## [TASK STATEMENT]
Return each line exactly, from the one that has "At what coordinates" through the end of the entries, both ends included. Pictures do not belong.

Items from a dataset
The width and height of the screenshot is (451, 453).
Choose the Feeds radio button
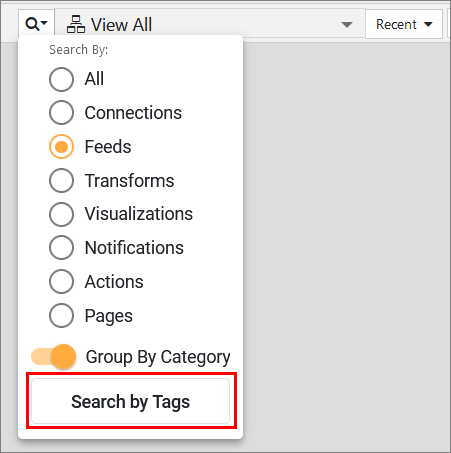pyautogui.click(x=61, y=147)
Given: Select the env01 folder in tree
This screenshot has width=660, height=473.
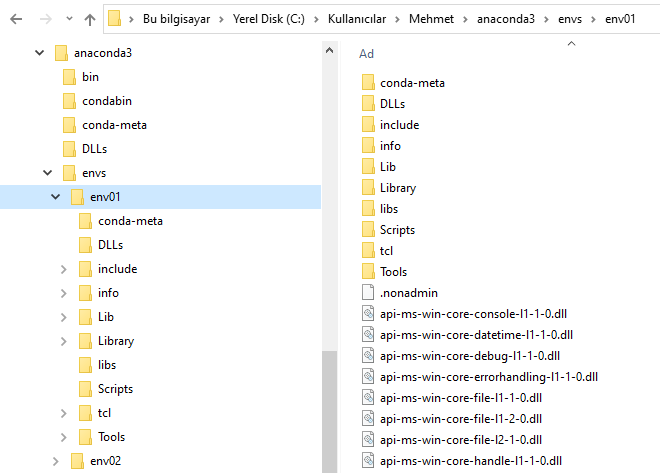Looking at the screenshot, I should (105, 197).

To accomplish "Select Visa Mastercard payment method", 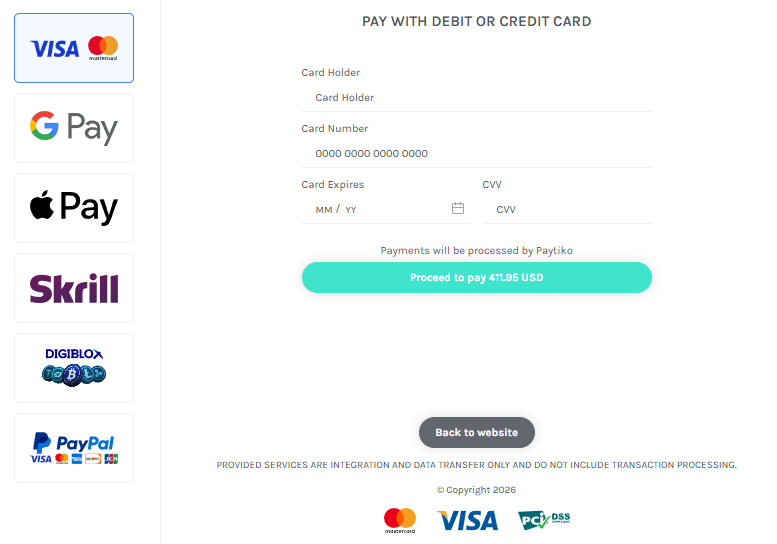I will 74,48.
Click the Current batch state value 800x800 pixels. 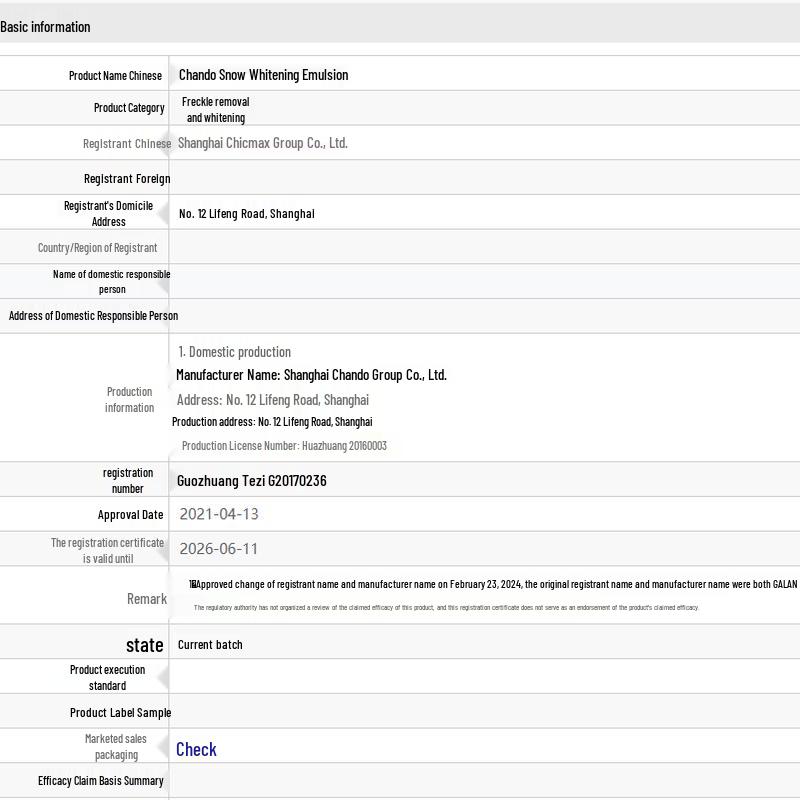click(x=210, y=645)
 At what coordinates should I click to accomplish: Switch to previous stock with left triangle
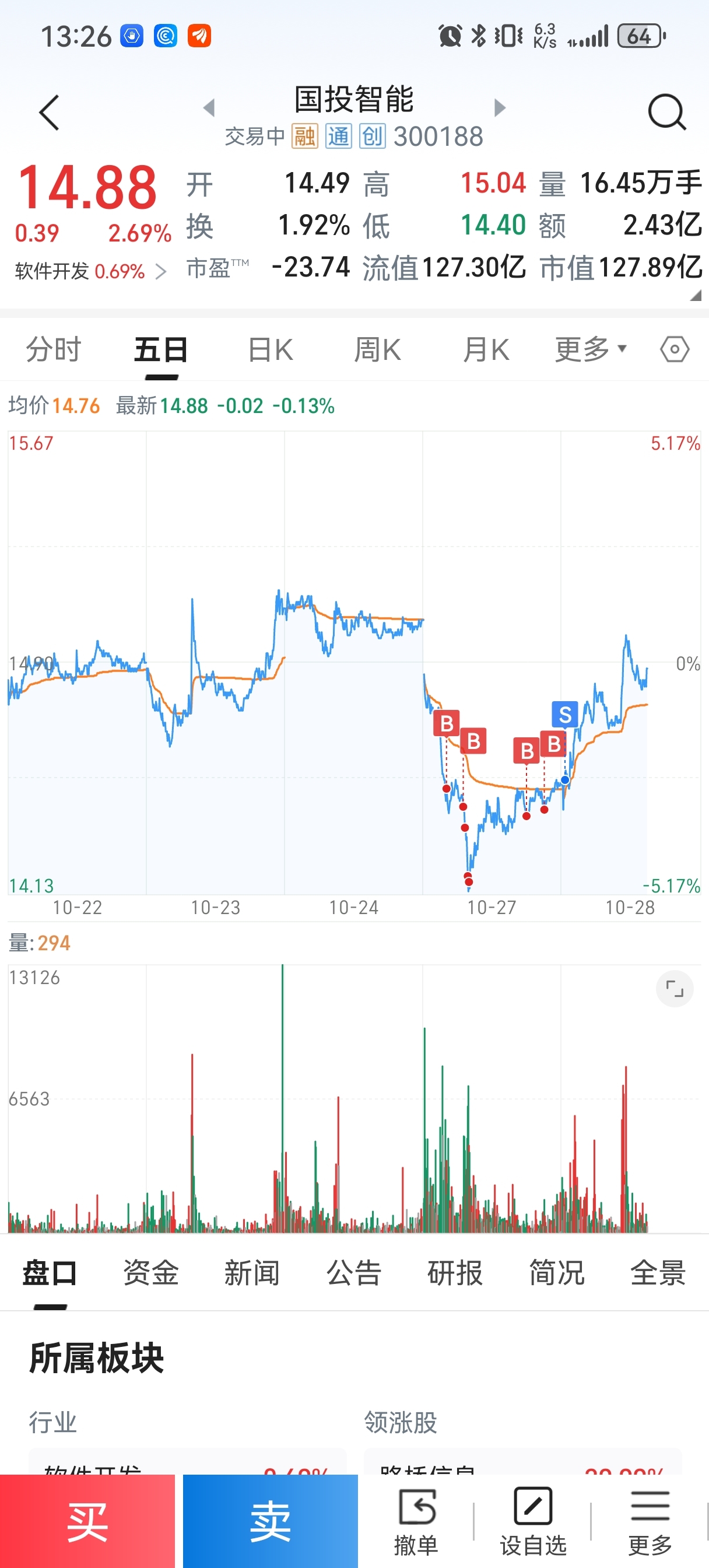(x=209, y=108)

## [RESPONSE TO THE EXERCISE]
 At what coordinates should I click to accomplish: Switch to previous stock with left triangle
(x=209, y=108)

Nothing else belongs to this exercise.